In a recent decision (Secretary for Justice v Cheng Ka-Yee, HCMA 466/2017) the Court certified the following question of law as being of great and general importance: “Is the actus reus of the offence under section 161(1)(c) of the Crimes Ordinance, Cap 200 (CO) restricted to the unauthorised extraction and use of information from a computer?” (the Decision)
Section 161 (1) of the CO provides that:
“Any person who obtains access to a computer-
(a) with intent to commit an offence;
(b) with a dishonest intent to deceive;
(c) with a view to dishonest gain for himself or another; or
(d) with a dishonest intent to cause loss to another,
whether on the same occasion as he obtains such access or on any future occasion, commits an offence and is liable on conviction upon indictment to imprisonment for 5 years.”

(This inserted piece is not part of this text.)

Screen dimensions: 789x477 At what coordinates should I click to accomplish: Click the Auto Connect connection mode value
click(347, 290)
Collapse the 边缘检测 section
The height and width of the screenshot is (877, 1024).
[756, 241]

The Decision originates from the prosecution of four primary school teachers who had used their mobile phones and a school computer to leak admission interview questions of the school. The teachers were charged with the offence of obtaining access to a computer with criminal or dishonest intent under section 161 of the Crimes Ordinance, Cap 200.
Their acquittal by the Magistrates’ Court was upheld by the Court of First Instance “CFI), which held that using a person’s own mobile smartphone or using a computer which is not unauthorised to leak questions did not amount to “obtaining access to a computer”.
The CFI held that section 161(1)(c): “…only prohibits the unauthorized and dishonest extraction and use of information” and that “obtaining access to a computer” and “using a computer” have different meanings and that to prove the actus reus of the offence, the prosecution must prove “the unauthorized extraction and use of information” from a computer.
The Secretary for Justice made an application for a certificate to enable it to appeal the CFI’s decision to the Court of Final Appeal (CFA), that a point of law of great and general importance was involved in the Court’s judgment dated 6 August 2018. By that judgment, the CFI had dismissed the Secretary for Justice’s appeal against the acquittal of the teachers.
The CFI held that as the three teachers had used their own smartphones to take photographs, or to receive/send them by WhatsApp, this was not unauthorized extraction and use of information from a computer. They were not obtaining access to a computer under section 161. The Court also held that one teacher was not obtaining access to a computer under section 161, as the use of the desktop computer to create the Word file was not unauthorized and she did not obtain or extract the Word file from the school’s computer system.
The Court said that although the result of this application probably would not affect the teachers’ acquittals it would be in the interests of the public that there be a final resolution of the proper construction of the controversial offences under section 161 of the CO, as this affects not only the offence under section 161(1)(c), but also other offences under section 161 of the CO.
Offences under section 161 of the CO include technology crimes like online fraud, illegal access to a computer system and taking upskirt photos and videos.
It can be seen that the CFI’s interpretation of “dishonest use of computer” was construed narrowly. Although this case did not deal with offences such as taking upskirt photos, where offenders usually use their own smartphones to take photos, which does not involve unauthorized extraction and use of information, this narrow interpretation may affect how the Department of Justice lays charges in respect of such offences. It is noteworthy that, the Department of Justice has had to suspend prosecution of crimes relating to smartphones, including “up skirt photo” crimes, and consider alternative charges, at least for the time being, rather than relying on section 161 of the Crimes Ordinance.
It remains to be seen whether the CFA will endorse such narrow interpretation of the actus reus of the offence under section 161(1)(c). We shall provide a further update once the CFA has decided the issue.